データ分析には,質的分析方法である分析的コーディングの技法を用いた.家族の基本的な対処様式として,①障害者と家族双方のニーズが満たされている共栄型,②障害者のニーズを優先する一体型,③家族のニーズを優先する自己保存型,④障害者と家族のニーズどちらも満たされない無力型が析出された.
家族の対処様式は,家族が障害者のニーズに共感的に応じる『家族の応答性』と,家族が家族自身のニーズに配慮する『家族の自己配慮』という二つの軸の組み合わせで説明されると考えられ,家族と障害者双方の生活の質を保障する働きかけの必要性が示唆された.
また,家族には『応答性』と『自己配慮』間の葛藤が潜在し,家族は,ライフサイクル等の影響による葛藤の顕在化に伴い,対処様式間を移動すると考えられた.
Abstract
A qualitative study was conducted to identify an explanatory model which describes coping in family caregiving for relatives with mental illness. Thirty four family members provided written consent to be interviewed. Analysis of data revealed four coping styles in family caregiving.

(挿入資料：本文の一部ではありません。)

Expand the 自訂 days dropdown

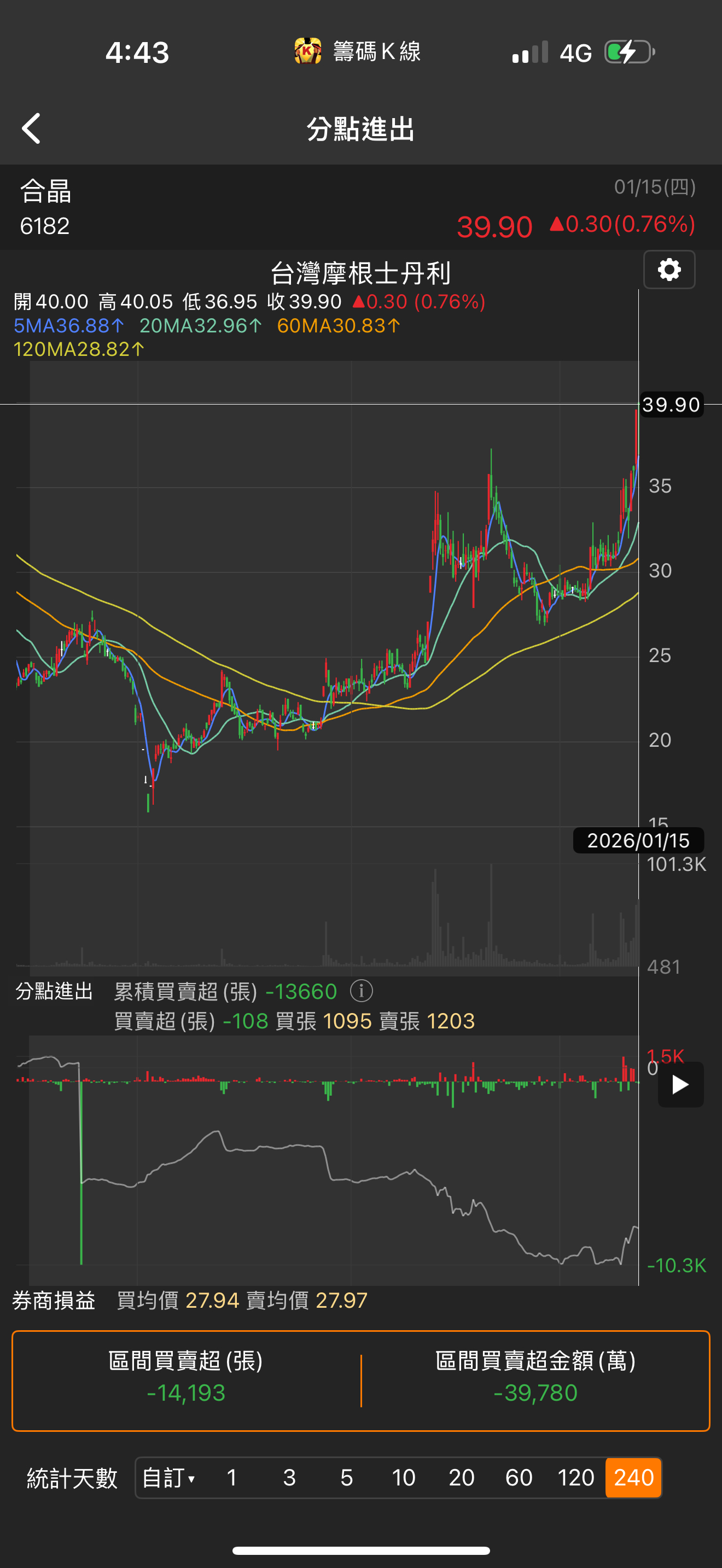(168, 1477)
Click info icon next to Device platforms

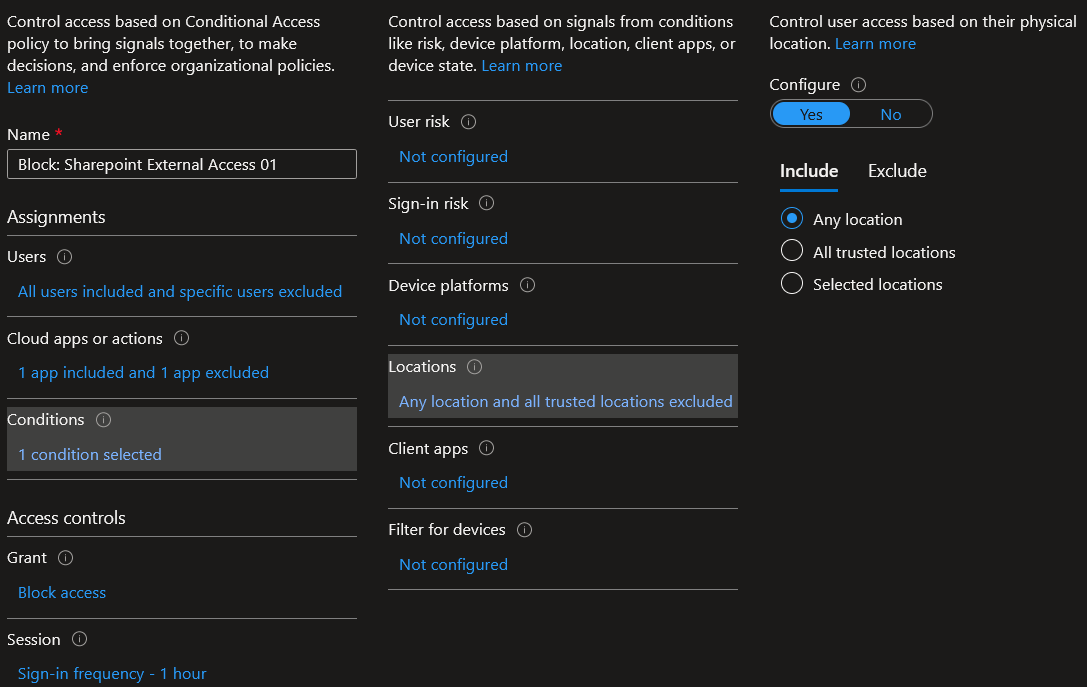[528, 285]
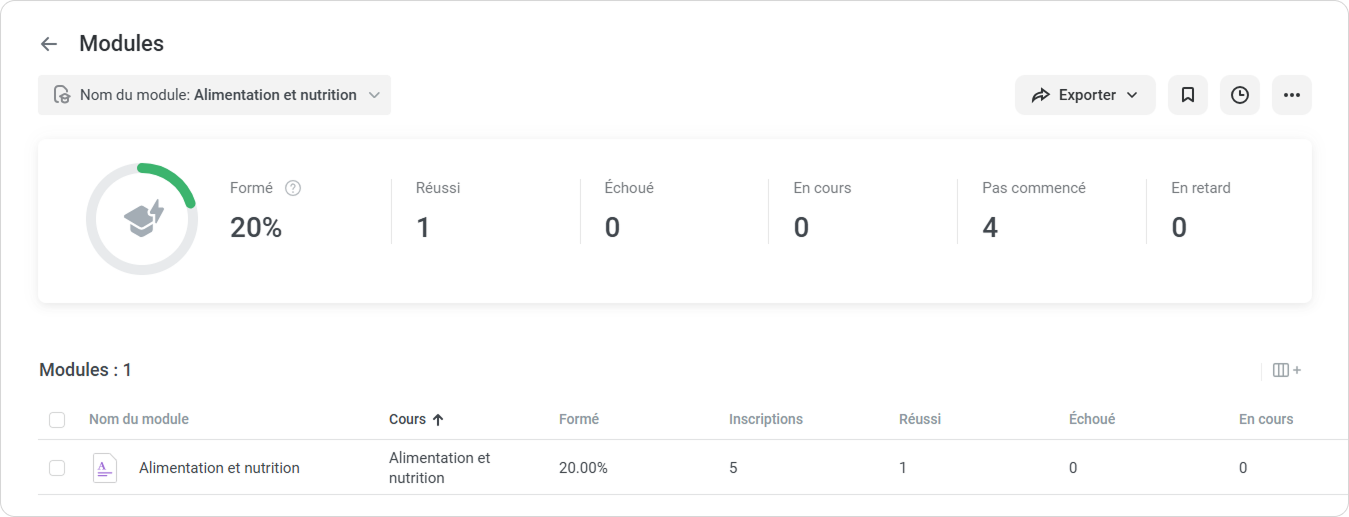Open the history clock icon
Viewport: 1349px width, 517px height.
[x=1240, y=95]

a) Co-prosperous style: family caregivers empathically attend to needs of the ill relative in addition to their own.
b) Fused style: family caregivers are deeply involved with the ill relative, sometimes at the cost of their own needs.

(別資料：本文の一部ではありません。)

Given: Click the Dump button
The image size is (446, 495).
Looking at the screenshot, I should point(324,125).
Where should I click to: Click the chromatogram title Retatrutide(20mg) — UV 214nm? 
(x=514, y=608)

c) Self-protective style: family caregivers are primarily concerned about their own needs.
d) Demoralized style: needs of both the ill relative and the family caregiver are disregard.
The four styles are explained by “family responsiveness” to the welfare of the ill relative and “family self-nurturing” of their own well-being. Responsiveness and self-nurturing are both high in the co-prosperous style and both low in the demoralized style. Responsiveness is high and self-nurturing is low in the fused style, while responsiveness is low and self-nurturing is high in the self-protective style. Family coping style is not static, and family caregivers move between coping styles to resolve conflicts between family responsiveness and self-nurturing. These findings suggest the need to assist families in finding a balance between responsiveness and self-nurturing. The findings also indicate the importance of improving the well-being of both the ill relative and the family.